• **DATA FOR PROCESSING**
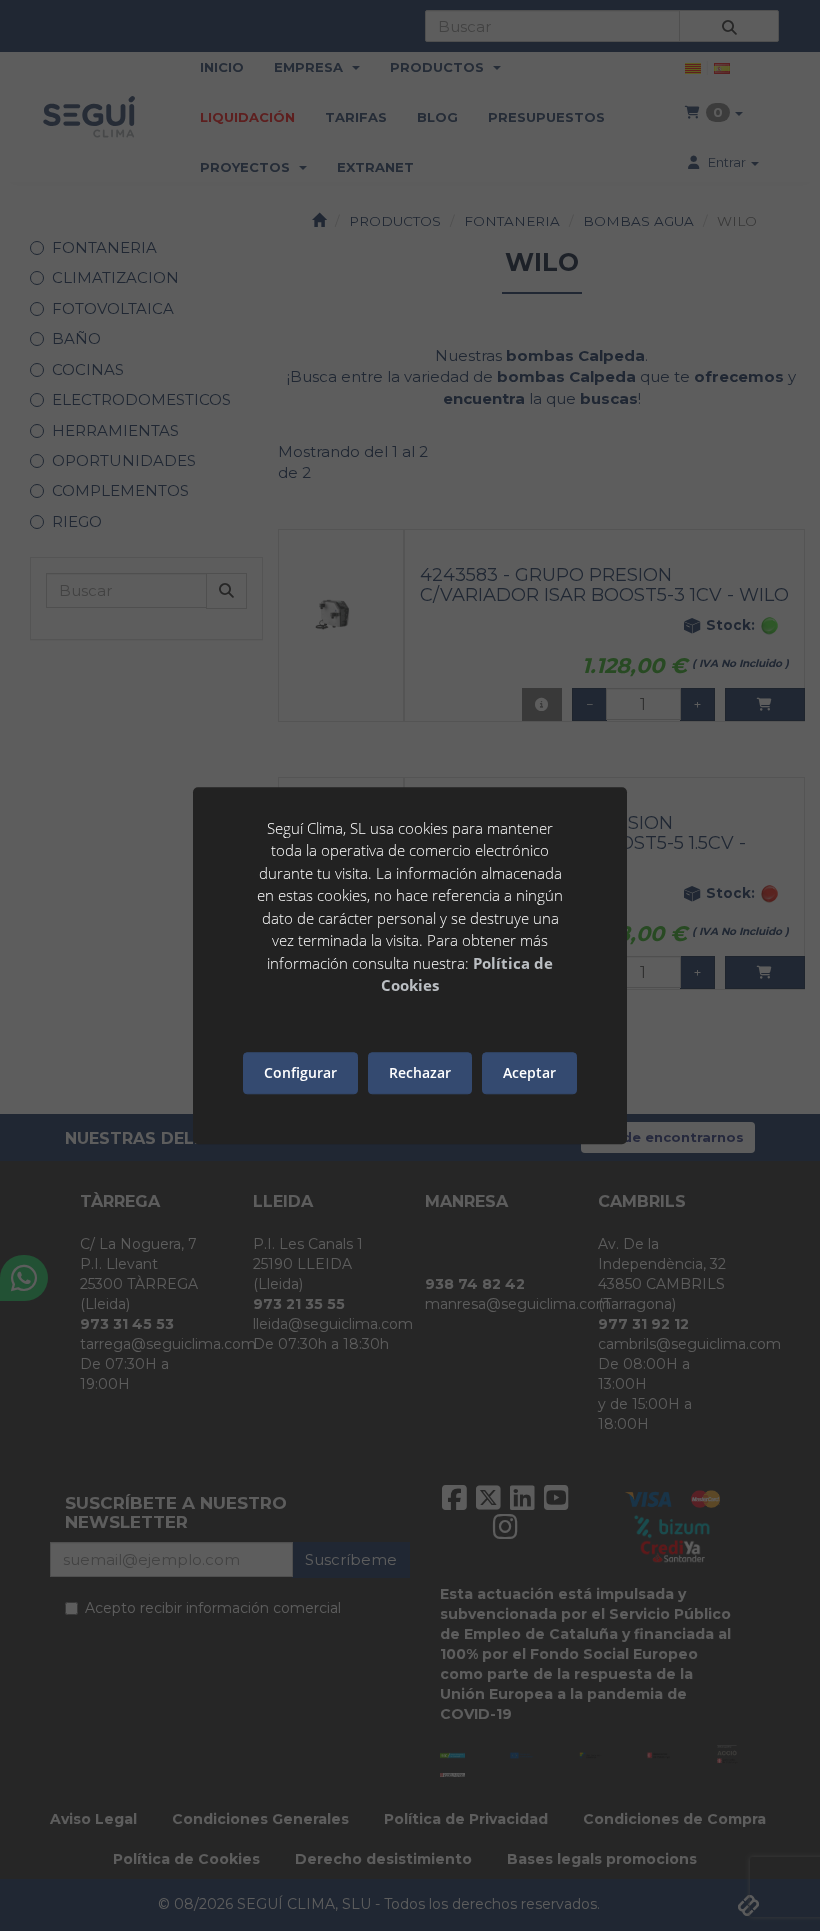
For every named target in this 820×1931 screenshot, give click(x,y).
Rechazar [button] (420, 1072)
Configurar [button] (300, 1072)
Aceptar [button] (529, 1072)
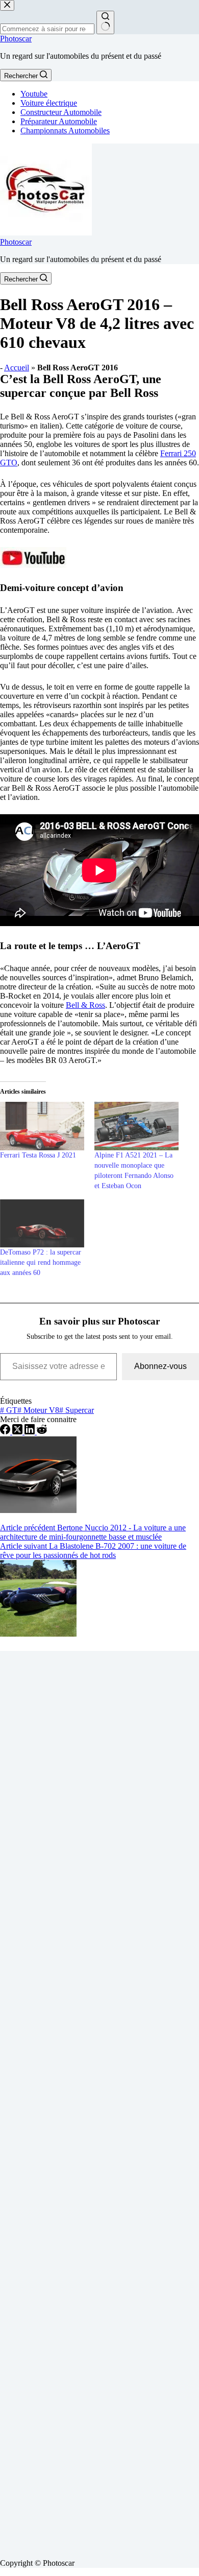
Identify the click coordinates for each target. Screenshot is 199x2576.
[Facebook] (6, 1431)
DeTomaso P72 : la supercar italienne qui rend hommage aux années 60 (40, 1262)
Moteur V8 (38, 1410)
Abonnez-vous (160, 1366)
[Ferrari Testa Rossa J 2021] (42, 1126)
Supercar (76, 1410)
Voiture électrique (48, 103)
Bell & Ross (85, 1005)
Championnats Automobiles (65, 130)
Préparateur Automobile (58, 121)
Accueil (16, 367)
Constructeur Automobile (61, 112)
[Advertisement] (99, 2100)
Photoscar (16, 38)
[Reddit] (42, 1431)
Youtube (33, 93)
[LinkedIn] (30, 1431)
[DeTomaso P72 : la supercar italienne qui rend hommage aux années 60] (42, 1223)
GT (8, 1410)
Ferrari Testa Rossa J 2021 (38, 1155)
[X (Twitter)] (18, 1431)
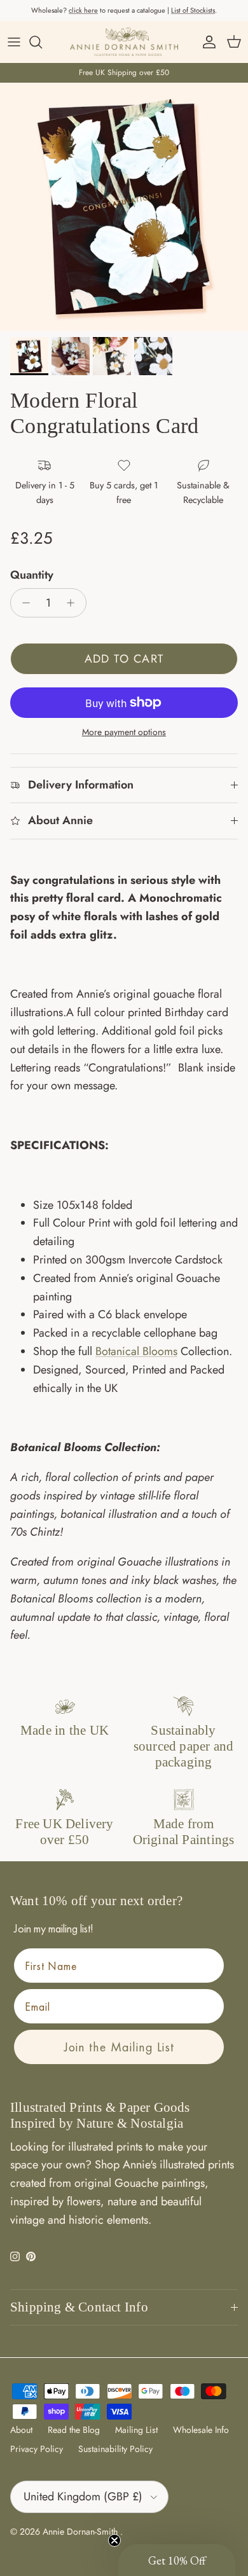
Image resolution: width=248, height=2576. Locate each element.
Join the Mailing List (119, 2047)
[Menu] (14, 42)
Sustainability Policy (115, 2448)
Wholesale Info (201, 2429)
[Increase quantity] (74, 603)
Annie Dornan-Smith (81, 2531)
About (21, 2429)
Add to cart (124, 659)
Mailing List (136, 2429)
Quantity (31, 575)
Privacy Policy (36, 2448)
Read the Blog (74, 2429)
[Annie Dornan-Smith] (124, 41)
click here (83, 10)
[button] (176, 2560)
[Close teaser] (114, 2540)
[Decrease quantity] (22, 603)
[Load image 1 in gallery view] (124, 207)
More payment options (124, 732)
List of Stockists (193, 10)
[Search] (42, 42)
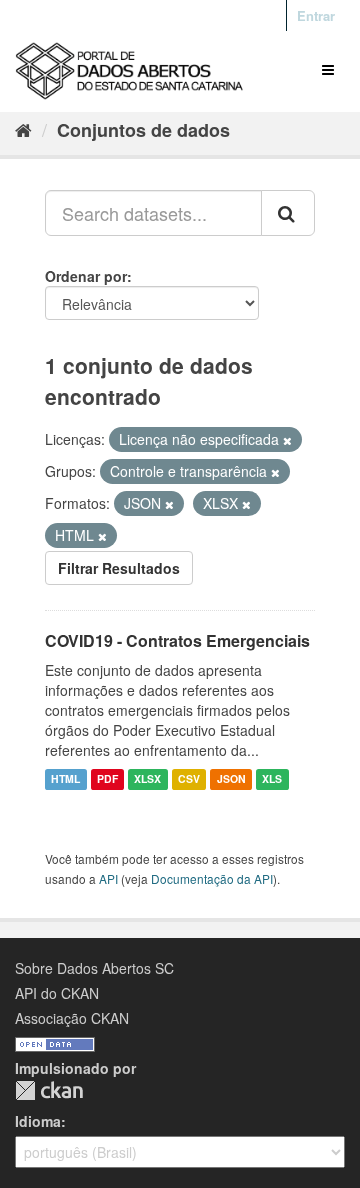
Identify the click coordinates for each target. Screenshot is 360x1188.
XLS (272, 779)
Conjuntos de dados (143, 130)
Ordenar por (86, 276)
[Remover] (287, 440)
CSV (189, 779)
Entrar (316, 15)
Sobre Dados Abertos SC (94, 968)
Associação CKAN (72, 1018)
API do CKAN (57, 993)
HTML (65, 779)
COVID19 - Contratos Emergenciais (177, 640)
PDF (107, 779)
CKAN (49, 1090)
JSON (231, 779)
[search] (288, 213)
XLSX (147, 779)
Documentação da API (212, 878)
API (108, 878)
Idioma (38, 1121)
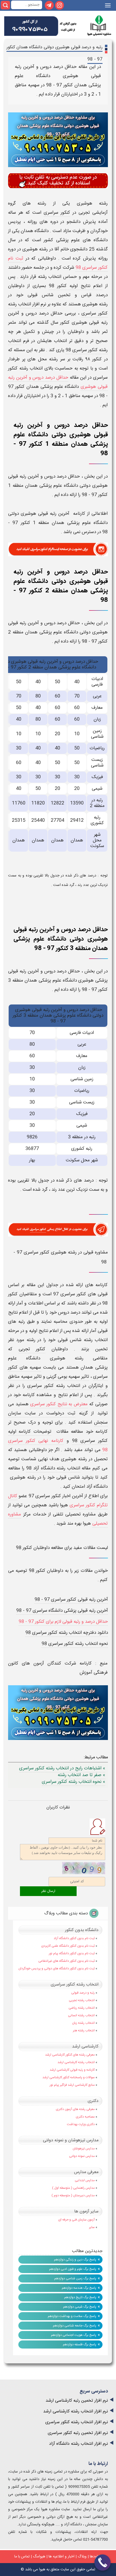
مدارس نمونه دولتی (82, 2156)
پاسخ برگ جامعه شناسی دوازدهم (74, 2325)
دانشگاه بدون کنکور (81, 1930)
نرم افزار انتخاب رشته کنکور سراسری (76, 2422)
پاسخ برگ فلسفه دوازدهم (79, 2344)
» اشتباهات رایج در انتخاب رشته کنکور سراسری (62, 1768)
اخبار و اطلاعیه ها (61, 2556)
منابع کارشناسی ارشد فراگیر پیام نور (72, 2085)
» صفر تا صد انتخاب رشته (81, 1775)
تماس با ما (22, 2556)
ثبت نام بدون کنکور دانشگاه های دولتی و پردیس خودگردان (56, 1968)
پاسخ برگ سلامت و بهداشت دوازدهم (72, 2316)
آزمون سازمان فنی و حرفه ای (76, 2219)
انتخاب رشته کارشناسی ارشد (76, 2062)
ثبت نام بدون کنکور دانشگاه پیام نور (72, 1953)
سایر (92, 2227)
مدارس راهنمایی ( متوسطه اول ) (73, 2188)
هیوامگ (39, 2556)
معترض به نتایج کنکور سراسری (59, 1404)
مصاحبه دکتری (85, 2116)
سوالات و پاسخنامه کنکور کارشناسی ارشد (68, 2077)
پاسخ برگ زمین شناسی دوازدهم (75, 2278)
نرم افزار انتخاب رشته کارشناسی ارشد (75, 2411)
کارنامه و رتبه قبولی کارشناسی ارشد (72, 2070)
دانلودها (96, 2556)
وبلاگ (82, 2556)
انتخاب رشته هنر (84, 2030)
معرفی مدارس (86, 2172)
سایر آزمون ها (86, 2211)
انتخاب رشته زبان (83, 2023)
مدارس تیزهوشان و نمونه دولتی (70, 2140)
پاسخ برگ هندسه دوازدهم (79, 2288)
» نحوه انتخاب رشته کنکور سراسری (73, 1782)
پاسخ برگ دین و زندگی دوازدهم (75, 2259)
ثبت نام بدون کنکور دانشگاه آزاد (74, 1938)
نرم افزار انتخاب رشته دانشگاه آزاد (78, 2443)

• **YOUR TASK**
A reply should hold exactly the lines from the one containing "دانلودها (96, 2556)" through the end of the data above, nothing more.

• **RESPONSE BELOW**
دانلودها (96, 2556)
وبلاگ (82, 2556)
انتخاب رشته هنر (84, 2030)
معرفی مدارس (86, 2172)
سایر آزمون ها (86, 2211)
انتخاب رشته زبان (83, 2023)
مدارس تیزهوشان و نمونه دولتی (70, 2140)
پاسخ برگ هندسه دوازدهم (79, 2288)
» نحوه انتخاب رشته کنکور سراسری (73, 1782)
پاسخ برگ دین و زندگی دوازدهم (75, 2259)
ثبت نام بدون کنکور دانشگاه آزاد (74, 1938)
نرم افزار انتخاب رشته دانشگاه آزاد (78, 2443)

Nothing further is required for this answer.